*Exercise task*: Tally the lines below that contain the word "coordinates" and reply with the number alone.

*Exercise inputs*:
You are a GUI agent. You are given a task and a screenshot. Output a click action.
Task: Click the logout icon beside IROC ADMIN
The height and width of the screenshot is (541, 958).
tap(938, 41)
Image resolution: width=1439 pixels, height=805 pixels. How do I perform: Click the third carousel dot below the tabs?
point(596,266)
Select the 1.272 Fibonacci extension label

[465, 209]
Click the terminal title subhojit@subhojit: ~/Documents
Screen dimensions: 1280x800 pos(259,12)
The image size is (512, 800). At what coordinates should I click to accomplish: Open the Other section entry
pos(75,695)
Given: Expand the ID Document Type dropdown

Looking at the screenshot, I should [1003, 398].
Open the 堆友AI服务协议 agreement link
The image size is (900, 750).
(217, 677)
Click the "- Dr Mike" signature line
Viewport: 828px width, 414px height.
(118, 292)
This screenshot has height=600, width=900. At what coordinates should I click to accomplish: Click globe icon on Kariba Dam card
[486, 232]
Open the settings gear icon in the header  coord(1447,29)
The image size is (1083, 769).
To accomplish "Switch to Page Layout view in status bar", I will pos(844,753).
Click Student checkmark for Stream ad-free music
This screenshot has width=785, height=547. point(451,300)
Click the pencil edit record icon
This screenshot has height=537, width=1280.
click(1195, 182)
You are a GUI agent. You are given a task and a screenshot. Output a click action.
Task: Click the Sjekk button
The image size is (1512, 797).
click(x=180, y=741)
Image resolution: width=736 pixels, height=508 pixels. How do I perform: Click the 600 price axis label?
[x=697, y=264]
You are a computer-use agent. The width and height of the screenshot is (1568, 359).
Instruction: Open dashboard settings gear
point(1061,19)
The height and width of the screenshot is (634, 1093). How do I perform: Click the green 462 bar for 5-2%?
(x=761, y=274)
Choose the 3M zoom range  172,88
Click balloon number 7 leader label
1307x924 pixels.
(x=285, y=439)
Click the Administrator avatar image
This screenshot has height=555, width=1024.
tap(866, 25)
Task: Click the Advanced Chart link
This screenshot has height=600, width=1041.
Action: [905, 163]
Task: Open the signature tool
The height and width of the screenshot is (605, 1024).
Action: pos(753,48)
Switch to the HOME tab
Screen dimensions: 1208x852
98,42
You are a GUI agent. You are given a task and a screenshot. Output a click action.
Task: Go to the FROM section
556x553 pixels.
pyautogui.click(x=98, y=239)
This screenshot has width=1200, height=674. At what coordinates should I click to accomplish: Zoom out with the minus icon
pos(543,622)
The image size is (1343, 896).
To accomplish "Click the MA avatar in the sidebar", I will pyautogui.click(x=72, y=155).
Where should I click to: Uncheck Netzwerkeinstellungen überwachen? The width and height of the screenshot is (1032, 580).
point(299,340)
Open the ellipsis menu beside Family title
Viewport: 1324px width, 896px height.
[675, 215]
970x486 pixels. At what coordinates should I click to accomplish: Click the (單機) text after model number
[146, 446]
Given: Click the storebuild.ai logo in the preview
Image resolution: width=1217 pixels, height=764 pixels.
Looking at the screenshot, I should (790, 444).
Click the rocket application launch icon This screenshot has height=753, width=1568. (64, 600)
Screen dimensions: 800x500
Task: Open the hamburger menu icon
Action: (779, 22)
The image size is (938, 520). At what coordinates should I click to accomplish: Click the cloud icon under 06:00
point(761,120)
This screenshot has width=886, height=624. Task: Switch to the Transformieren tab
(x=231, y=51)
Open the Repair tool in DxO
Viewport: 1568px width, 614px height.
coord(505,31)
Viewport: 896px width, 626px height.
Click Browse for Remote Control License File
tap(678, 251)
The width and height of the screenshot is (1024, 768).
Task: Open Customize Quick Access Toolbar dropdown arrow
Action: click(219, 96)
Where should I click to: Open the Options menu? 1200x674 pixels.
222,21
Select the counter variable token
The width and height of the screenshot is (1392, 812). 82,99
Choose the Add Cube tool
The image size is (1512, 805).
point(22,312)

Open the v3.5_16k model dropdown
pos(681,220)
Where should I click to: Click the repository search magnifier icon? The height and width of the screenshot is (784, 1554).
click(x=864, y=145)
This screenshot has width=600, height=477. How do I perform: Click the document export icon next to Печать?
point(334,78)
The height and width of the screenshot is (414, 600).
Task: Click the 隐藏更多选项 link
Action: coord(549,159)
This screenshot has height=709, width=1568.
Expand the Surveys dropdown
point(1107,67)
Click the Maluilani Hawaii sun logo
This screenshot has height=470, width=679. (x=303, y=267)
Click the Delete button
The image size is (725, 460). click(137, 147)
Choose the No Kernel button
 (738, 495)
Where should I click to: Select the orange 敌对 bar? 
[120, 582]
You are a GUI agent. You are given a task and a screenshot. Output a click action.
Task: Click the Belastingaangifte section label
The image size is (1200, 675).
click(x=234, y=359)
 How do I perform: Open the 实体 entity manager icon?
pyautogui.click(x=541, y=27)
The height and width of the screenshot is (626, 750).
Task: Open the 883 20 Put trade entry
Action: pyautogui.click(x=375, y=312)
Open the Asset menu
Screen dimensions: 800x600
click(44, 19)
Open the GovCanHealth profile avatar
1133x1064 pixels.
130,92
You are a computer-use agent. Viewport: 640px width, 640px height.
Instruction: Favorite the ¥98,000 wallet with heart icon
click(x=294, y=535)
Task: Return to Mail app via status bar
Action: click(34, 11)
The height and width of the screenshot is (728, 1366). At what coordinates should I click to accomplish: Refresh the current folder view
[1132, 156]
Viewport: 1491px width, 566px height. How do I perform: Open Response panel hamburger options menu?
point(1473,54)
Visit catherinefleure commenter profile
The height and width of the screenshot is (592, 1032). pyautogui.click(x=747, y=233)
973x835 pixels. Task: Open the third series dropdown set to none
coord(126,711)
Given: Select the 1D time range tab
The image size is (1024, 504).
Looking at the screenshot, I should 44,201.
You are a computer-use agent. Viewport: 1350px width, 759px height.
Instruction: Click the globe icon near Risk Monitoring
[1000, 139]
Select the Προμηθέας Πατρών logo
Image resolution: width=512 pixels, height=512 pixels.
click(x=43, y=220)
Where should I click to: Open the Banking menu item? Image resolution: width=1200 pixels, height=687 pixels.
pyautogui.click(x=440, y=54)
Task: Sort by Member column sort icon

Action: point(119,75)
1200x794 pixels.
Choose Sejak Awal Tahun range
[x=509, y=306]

*Solution below*: 6